Use the L.I.F.E. model to transform emotionally fraught situations
- L – listen to the other person attentively and allow them the space to either confirm or modify your frame of reference by feeding back to them what you understand the situation to be.
- I – Use “I”statements and tell the person just what it is that is making you angry, without blaming them and escalating the conflict. For example: “I feel angry when you make arrangements without telling me and expect me to go along or get left behind. I feel as if you have no respect for me”. Rather than ‘You have no respect for me, it’s no wonder I get so angry”.
- F – freedom. Allow people the freedom to deal with their problems as they see fit. It’s no good getting cross because they can’t see the wisdom of your approach; it just makes things worse.
- E – everyone’s a winner! Continue to negotiate until both sides feel they have been heard and have got something out of the situation. Going for one-up-manship or making someone feel a loser is only storing up future trouble.
Using the L.I.F.E. model will give you a framework to help you to address things that make you angry quickly without escalating the situation into a conflict. ‘Stewing’ in your angry feelings, or ‘swallowing’ them in order to pretend that it doesn’t matter, can lead to the development of depression and feelings of hopelessness, or ‘temper explosions’ which in extreme cases can be linked to violent outbursts. Once a person is in either of these cycles it becomes more and more difficult to maintain a balanced and peaceful lifestyle.
As mentioned above, angry outbursts, irritability and developing a short temper can also be symptoms that mask depression.
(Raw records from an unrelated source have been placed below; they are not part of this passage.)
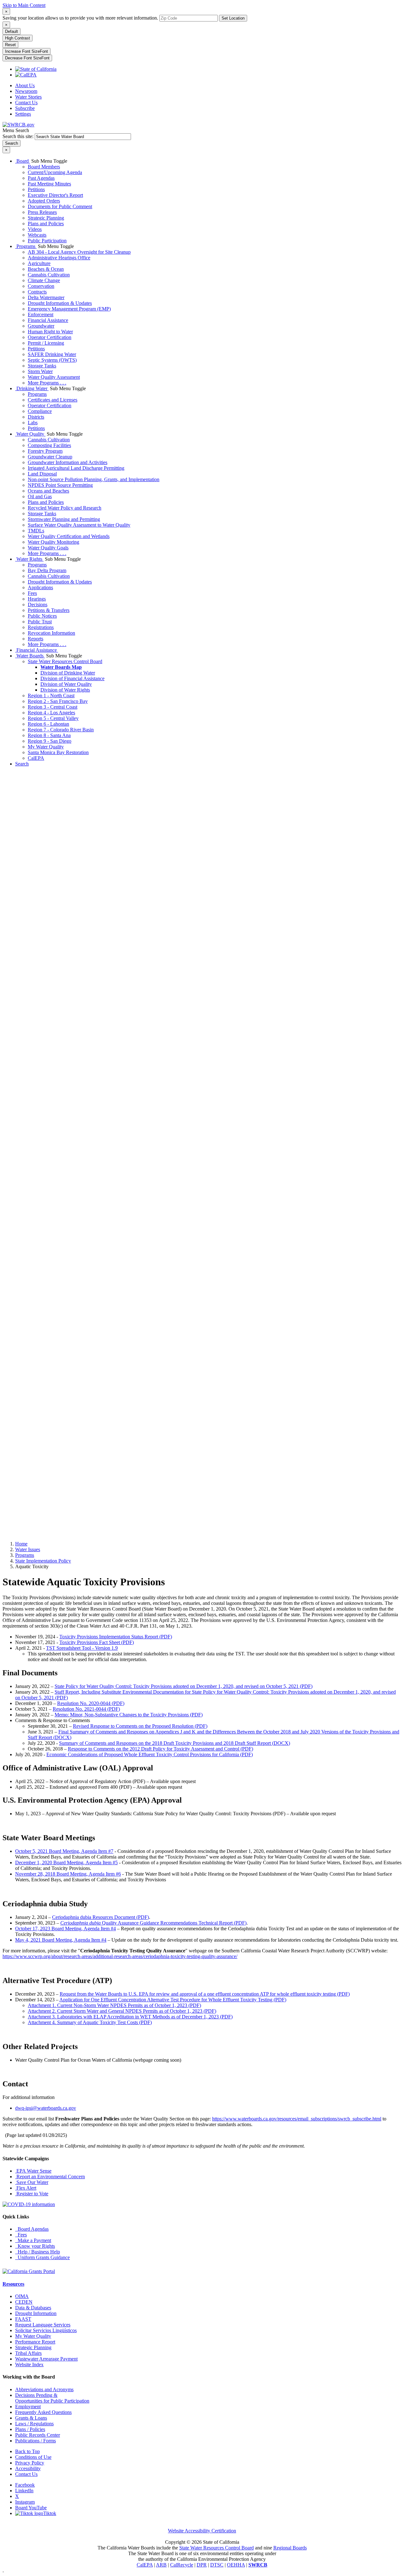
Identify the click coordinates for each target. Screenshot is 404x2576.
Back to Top (27, 2451)
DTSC (216, 2564)
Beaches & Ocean (46, 269)
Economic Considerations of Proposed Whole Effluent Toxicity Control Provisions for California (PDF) (149, 1754)
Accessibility (28, 2468)
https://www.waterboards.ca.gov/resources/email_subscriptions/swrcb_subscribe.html (296, 2118)
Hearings (37, 599)
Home (21, 1543)
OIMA (22, 2296)
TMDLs (36, 530)
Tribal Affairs (28, 2353)
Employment (28, 2406)
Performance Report (35, 2341)
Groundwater (41, 326)
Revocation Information (51, 633)
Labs (33, 422)
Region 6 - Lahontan (48, 724)
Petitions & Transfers (48, 610)
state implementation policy (43, 1560)
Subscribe (25, 108)
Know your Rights (35, 2246)
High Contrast (17, 38)
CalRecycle (181, 2564)
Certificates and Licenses (52, 399)
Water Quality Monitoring (53, 542)
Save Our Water (31, 2182)
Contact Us (26, 102)
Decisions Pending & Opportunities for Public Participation (52, 2398)
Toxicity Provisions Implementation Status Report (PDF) (115, 1636)
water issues (27, 1549)
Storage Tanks (42, 365)
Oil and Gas (40, 496)
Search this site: (19, 136)
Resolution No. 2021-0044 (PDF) (86, 1709)
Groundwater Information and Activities (67, 462)
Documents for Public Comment (60, 206)
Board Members (44, 166)
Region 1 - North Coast (51, 695)
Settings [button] (23, 114)
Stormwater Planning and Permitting (64, 519)
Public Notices (42, 616)
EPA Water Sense (33, 2171)
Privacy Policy (29, 2462)
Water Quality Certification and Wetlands (69, 536)
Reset (10, 44)
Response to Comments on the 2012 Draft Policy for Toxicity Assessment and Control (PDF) (160, 1748)
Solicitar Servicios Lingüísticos (46, 2330)
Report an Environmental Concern (50, 2176)
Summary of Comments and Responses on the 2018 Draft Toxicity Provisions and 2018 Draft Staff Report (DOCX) (174, 1743)
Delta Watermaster (46, 297)
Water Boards (30, 655)
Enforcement (40, 314)
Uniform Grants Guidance (42, 2257)
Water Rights (29, 559)
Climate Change (44, 280)
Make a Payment (33, 2240)
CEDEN (24, 2302)
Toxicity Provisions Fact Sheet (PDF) (96, 1642)
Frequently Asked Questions (43, 2412)
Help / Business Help (37, 2251)
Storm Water (40, 371)
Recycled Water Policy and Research (64, 508)
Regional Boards (290, 2547)
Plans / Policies (30, 2429)
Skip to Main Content (24, 5)
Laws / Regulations (34, 2423)
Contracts (37, 291)
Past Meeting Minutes (49, 183)
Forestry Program (45, 451)
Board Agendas (32, 2229)
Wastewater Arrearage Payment (46, 2358)
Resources (13, 2284)
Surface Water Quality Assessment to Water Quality (79, 525)
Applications (40, 587)
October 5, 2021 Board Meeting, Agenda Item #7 (64, 1851)
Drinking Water (32, 388)
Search (22, 763)
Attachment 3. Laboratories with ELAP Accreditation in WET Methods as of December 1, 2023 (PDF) (130, 2016)
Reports (35, 638)
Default (11, 31)
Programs (26, 246)
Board (22, 161)
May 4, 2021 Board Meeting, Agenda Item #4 (60, 1940)
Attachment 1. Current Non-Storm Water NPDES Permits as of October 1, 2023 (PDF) (114, 2005)
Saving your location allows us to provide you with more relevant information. (80, 18)
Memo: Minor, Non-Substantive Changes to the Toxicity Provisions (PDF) (129, 1714)
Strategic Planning (46, 218)
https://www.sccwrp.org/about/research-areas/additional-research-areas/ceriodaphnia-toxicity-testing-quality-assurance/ (120, 1956)
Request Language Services (42, 2324)
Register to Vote (31, 2193)
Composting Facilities (49, 445)
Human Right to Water (50, 331)
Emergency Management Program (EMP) (69, 308)
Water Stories (28, 97)
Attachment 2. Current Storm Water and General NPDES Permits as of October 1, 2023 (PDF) (122, 2011)
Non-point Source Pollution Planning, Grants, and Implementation (93, 479)
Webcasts (37, 235)
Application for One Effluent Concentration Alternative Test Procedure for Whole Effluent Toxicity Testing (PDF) (172, 1999)
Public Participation (47, 240)
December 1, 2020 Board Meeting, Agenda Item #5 (66, 1862)
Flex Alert (25, 2188)
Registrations (41, 627)
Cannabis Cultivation (49, 274)
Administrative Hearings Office (59, 257)
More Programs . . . (47, 382)
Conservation (41, 286)
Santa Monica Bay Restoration (58, 752)
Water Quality (30, 434)
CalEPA (36, 758)
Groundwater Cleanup (50, 456)
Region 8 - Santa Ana (49, 735)
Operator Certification (49, 337)
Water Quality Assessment (54, 377)
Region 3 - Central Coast (52, 707)
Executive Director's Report (55, 195)
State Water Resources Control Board (65, 661)
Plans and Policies (46, 223)
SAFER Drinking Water (52, 354)
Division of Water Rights (65, 689)
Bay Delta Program (47, 570)
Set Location (233, 18)
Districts (36, 417)
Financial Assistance (48, 320)
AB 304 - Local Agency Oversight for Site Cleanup (79, 252)
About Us (25, 85)
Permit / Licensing (46, 343)
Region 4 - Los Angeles (51, 712)
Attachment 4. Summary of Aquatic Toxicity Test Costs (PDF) (90, 2022)
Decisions (37, 604)
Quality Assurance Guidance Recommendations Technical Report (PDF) (153, 1923)
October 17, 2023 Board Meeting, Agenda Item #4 (65, 1928)
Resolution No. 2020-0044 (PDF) (90, 1703)
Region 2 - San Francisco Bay (58, 701)
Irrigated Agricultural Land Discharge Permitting (76, 468)
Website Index (29, 2364)
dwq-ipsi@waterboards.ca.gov (45, 2108)
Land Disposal (42, 473)
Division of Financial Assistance (72, 678)
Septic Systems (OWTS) (52, 360)
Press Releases (42, 212)
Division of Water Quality (66, 684)
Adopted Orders (44, 200)
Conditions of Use (33, 2457)
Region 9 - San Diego (49, 741)
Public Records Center (37, 2435)
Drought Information (35, 2313)
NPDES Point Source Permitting (60, 485)
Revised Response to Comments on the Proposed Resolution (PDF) (140, 1726)
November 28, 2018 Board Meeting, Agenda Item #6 (68, 1874)
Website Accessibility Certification (202, 2530)
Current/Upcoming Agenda (55, 172)
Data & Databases (33, 2307)
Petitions (36, 189)
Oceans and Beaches (48, 490)
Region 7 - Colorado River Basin (61, 729)
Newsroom (26, 91)
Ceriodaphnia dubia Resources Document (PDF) (100, 1917)
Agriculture (39, 263)
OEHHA (236, 2564)
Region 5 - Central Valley (53, 718)
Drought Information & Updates (60, 303)
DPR (202, 2564)
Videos (35, 229)
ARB (161, 2564)
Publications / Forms (35, 2440)
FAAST (23, 2319)
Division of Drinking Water (67, 672)
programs (24, 1555)
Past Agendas (41, 178)
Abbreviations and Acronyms (44, 2389)
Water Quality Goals (48, 547)
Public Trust (40, 621)
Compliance (40, 411)
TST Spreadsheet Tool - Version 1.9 (82, 1648)
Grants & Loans (31, 2418)
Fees (32, 593)
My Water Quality (46, 746)
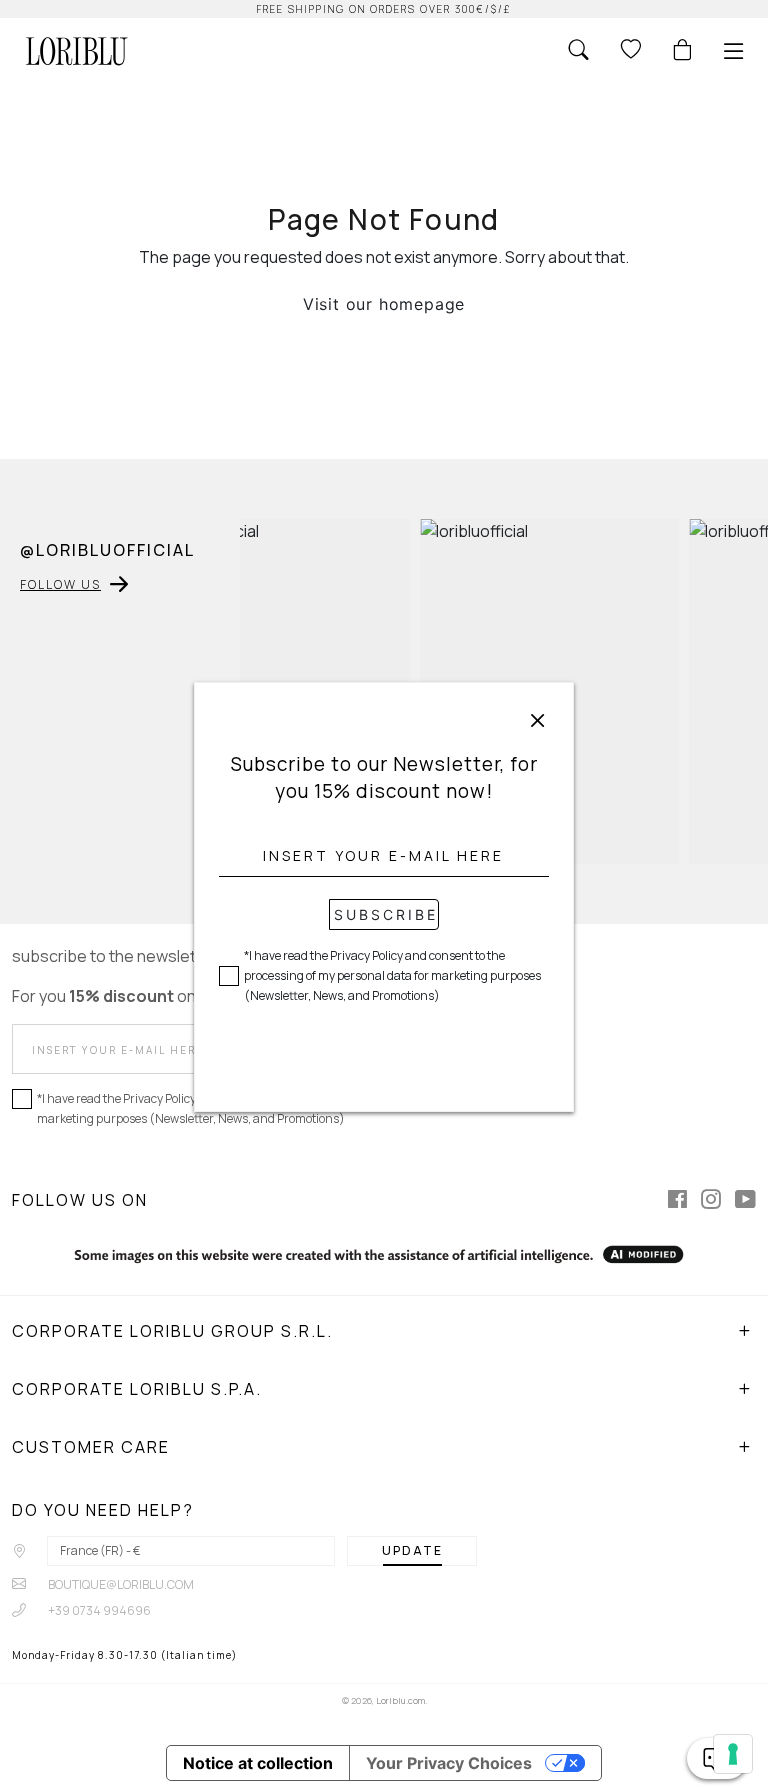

Sometimes when we feel depressed, we feel angry that things are going so wrong for us, angry that we are in so much emotional pain and angry at the seeming hopelessness of our situation. We may have been discouraged from showing the helpless vulnerable sides of ourselves when we were younger, but we still have the urge to express how we feel. Anger often feels a more acceptable way to us of expressing emotional pain than crying, or asking directly for help.
The problem is that angry expressions sometimes drive people away and put them off wanting to try to understand the problems we may be facing. We are then left feeling isolated, which increases our angry feelings and deepens our depression.
If you think that you may be in a cycle like this, it is important to realise that being angry is not a helpful strategy for beating depression and that you need to find someone you can talk to.
Remember: some physical conditions lower the threshold for triggering anger
- Sexual frustration
- Hormonal changes due to puberty, pre-menstruation, menopause and child birth
- Physical craving for addictive substances such as alcohol, nicotine, caffeine or other drugs
- Physical illness
- Living with chronic or acute pain
Although people may blame their inability to manage their anger on the above factors, it should be noted that many people with these conditions still succeed in controlling their anger. Every person who is capable of mental concentration and who is motivated to learn can be taught to manage angry and aggressive feelings.
Out of control, you are at the mercy of your anger. You need a new kind of relationship with your emotions; one where you run them, instead of them running you.